• **WHAT IS EXPECTED**: Please return every one of the entries below verbatim, keeping each line as it appears.

• **DATA**:
______
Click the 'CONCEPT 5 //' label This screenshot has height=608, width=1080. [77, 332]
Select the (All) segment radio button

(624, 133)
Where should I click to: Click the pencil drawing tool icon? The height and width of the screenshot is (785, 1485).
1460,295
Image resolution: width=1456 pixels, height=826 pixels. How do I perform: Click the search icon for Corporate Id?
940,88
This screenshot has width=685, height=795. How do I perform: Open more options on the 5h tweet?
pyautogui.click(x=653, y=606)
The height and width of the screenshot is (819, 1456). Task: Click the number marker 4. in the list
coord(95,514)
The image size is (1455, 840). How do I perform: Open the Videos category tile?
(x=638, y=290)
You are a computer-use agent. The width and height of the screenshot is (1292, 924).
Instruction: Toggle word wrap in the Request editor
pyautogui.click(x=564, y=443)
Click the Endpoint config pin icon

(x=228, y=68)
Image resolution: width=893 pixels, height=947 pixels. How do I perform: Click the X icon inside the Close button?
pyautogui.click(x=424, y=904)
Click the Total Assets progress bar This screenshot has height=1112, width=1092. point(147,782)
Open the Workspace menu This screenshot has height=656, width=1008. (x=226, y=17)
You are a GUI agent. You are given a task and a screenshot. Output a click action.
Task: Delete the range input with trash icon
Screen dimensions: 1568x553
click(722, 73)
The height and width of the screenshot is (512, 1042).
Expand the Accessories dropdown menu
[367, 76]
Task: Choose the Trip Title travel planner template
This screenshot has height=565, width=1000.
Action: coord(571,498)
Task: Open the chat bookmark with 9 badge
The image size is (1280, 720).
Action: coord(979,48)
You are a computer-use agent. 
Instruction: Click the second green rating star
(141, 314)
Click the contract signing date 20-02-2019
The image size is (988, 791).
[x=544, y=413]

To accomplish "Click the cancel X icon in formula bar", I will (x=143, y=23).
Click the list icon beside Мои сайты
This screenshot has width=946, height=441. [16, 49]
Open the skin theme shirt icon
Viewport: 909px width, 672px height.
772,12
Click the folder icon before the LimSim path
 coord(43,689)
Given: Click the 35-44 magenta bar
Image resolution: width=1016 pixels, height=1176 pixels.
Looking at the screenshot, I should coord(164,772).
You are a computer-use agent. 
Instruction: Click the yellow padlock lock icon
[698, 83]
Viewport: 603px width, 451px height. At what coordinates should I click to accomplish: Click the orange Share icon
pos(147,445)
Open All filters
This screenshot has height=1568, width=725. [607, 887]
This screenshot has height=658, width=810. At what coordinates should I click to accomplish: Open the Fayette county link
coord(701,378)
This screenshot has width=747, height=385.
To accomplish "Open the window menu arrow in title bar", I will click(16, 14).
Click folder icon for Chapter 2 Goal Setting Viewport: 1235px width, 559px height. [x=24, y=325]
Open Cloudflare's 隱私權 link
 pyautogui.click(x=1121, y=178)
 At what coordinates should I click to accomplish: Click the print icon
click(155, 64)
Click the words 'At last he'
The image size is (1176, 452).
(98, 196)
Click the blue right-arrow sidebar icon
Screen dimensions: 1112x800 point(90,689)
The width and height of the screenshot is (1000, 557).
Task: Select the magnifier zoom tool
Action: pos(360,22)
______
• **SOLVED PROBLEM**:
Click the 'CONCEPT 5 //' label This screenshot has height=608, width=1080. [77, 332]
Select the (All) segment radio button

(624, 133)
Where should I click to: Click the pencil drawing tool icon? The height and width of the screenshot is (785, 1485).
1460,295
Image resolution: width=1456 pixels, height=826 pixels. How do I perform: Click the search icon for Corporate Id?
940,88
This screenshot has width=685, height=795. How do I perform: Open more options on the 5h tweet?
pyautogui.click(x=653, y=606)
The height and width of the screenshot is (819, 1456). Task: Click the number marker 4. in the list
coord(95,514)
The image size is (1455, 840). How do I perform: Open the Videos category tile?
(x=638, y=290)
You are a computer-use agent. The width and height of the screenshot is (1292, 924).
Instruction: Toggle word wrap in the Request editor
pyautogui.click(x=564, y=443)
Click the Endpoint config pin icon

(x=228, y=68)
Image resolution: width=893 pixels, height=947 pixels. How do I perform: Click the X icon inside the Close button?
pyautogui.click(x=424, y=904)
Click the Total Assets progress bar This screenshot has height=1112, width=1092. point(147,782)
Open the Workspace menu This screenshot has height=656, width=1008. (x=226, y=17)
You are a GUI agent. You are given a task and a screenshot. Output a click action.
Task: Delete the range input with trash icon
Screen dimensions: 1568x553
click(722, 73)
The height and width of the screenshot is (512, 1042).
Expand the Accessories dropdown menu
[367, 76]
Task: Choose the Trip Title travel planner template
This screenshot has height=565, width=1000.
Action: coord(571,498)
Task: Open the chat bookmark with 9 badge
The image size is (1280, 720).
Action: coord(979,48)
You are a computer-use agent. 
Instruction: Click the second green rating star
(141, 314)
Click the contract signing date 20-02-2019
The image size is (988, 791).
[x=544, y=413]

To accomplish "Click the cancel X icon in formula bar", I will (x=143, y=23).
Click the list icon beside Мои сайты
This screenshot has width=946, height=441. [16, 49]
Open the skin theme shirt icon
Viewport: 909px width, 672px height.
772,12
Click the folder icon before the LimSim path
 coord(43,689)
Given: Click the 35-44 magenta bar
Image resolution: width=1016 pixels, height=1176 pixels.
Looking at the screenshot, I should coord(164,772).
You are a computer-use agent. 
Instruction: Click the yellow padlock lock icon
[698, 83]
Viewport: 603px width, 451px height. At what coordinates should I click to accomplish: Click the orange Share icon
pos(147,445)
Open All filters
This screenshot has height=1568, width=725. [607, 887]
This screenshot has height=658, width=810. At what coordinates should I click to accomplish: Open the Fayette county link
coord(701,378)
This screenshot has width=747, height=385.
To accomplish "Open the window menu arrow in title bar", I will click(16, 14).
Click folder icon for Chapter 2 Goal Setting Viewport: 1235px width, 559px height. [x=24, y=325]
Open Cloudflare's 隱私權 link
 pyautogui.click(x=1121, y=178)
 At what coordinates should I click to accomplish: Click the print icon
click(155, 64)
Click the words 'At last he'
The image size is (1176, 452).
(98, 196)
Click the blue right-arrow sidebar icon
Screen dimensions: 1112x800 point(90,689)
The width and height of the screenshot is (1000, 557).
Task: Select the magnifier zoom tool
Action: pos(360,22)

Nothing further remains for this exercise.